White Cat by Holly Black

Ack, BEA is fast approaching and I still have two more books to review. Right, no excuses, JJ, just jump on it.

Review of WHITE CAT by Holly Black

WHITE CAT by Holly Black

WHITE CAT by Holly Black

Because I suck at writing cover copy, I’m just going to swipe the one on Holly Black‘s website.

Cassel comes from a family of curse workers — people who have the power to change your emotions, your memories, your luck, by the slightest touch of their hands. And since curse work is illegal, they’re all mobsters, or con artists. Except for Cassel. He hasn’t got the magic touch, so he’s an outsider, the straight kid in a crooked family. You just have to ignore one small detail — he killed his best friend, Lila, three years ago.

Ever since, Cassel has carefully built up a façade of normalcy, blending into the crowd. But his façade starts crumbling when he starts sleepwalking, propelled into the night by terrifying dreams about a white cat that wants to tell him something. He’s noticing other disturbing things, too, including the strange behavior of his two brothers. They are keeping secrets from him, caught up in a mysterious plot. As Cassel begins to suspect he’s part of a huge con game, he also wonders what really happened to Lila. Could she still be alive? To find that out, Cassel will have to out-con the conmen.

Spoilers after the cut.


LOVE. Love, love, love. Hi, Cassel, hi. You’re a cute-patootie. Also, your mom is fucked up. AND I LOVE HER OMG. You probably agree with me. Well, about the crazy fucked up, at least.
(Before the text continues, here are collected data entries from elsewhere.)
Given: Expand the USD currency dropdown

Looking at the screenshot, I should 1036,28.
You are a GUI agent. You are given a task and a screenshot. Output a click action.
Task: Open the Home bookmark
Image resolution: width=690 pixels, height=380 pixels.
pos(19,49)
I’ve read many of Black’s previous works but WHITE CAT is indubitably the best. Perhaps that’s personal bias, as I’m not much for fairies. I wasn’t a huge fan of TITHE or IRONSIDE, although I loved VALIANT to pieces. (That’s because in my aesthetic algebra Beauty and the Beast > Tam Lin.)

Like many of Black’s works, WHITE CAT is loosely based on a fairytale of the same name. What I like about Black’s fairytale reworkings is that the source inspiration isn’t very obvious. She keeps elements from the original stories, but they’re only elements; her stories take center stage and shine.

Her latest book is no exception. WHITE CAT has everything a girl could want: a story about hot brothers, con men, prep school boys, prickly and bitchy girls, mothers who screw up their children, and magic.

What? You say that those things aren’t what a girl wants from fiction? What is it then? Sparkly vampires and angsty love triangles? Pffft. Surely you delude yourselves.

My favourite part of WHITE CAT is the magical world Black has created. In this universe, a certain portion of the population are “workers”; that is, people who are magically gifted in some way or another, and who work their magic through touch. Curse work has been forbidden since the Prohibition, but it’s been poorly regulated, giving rise to crime syndicates of working families. (OMG AWESOME.)

Black very elegantly gives us just enough information to understand her world without any awkward info-dumping. For example, curse work doesn’t come without consequences; the worker suffers a “blowback” every time s/he uses his/her gift. Black never point-blank tells us what a “blowback” is, but we infer that the consequences of using magic vary according to gift and ability.

WHITE CAT is at its heart a story about family, a subject and theme Black has explored in her previous novels. Like Sarah Rees Brennan, she writes about the way love can harm as much as it heals and it can be devastating. (Hence why Cassel’s mother is my favourite character in this novel–she’s a perfect example.)

Wholeheartedly recommended! Especially if you’re like me and are sick and tired of paranormal romance saturating the market. Will this trend ever die? Someone please stake it through the heart already.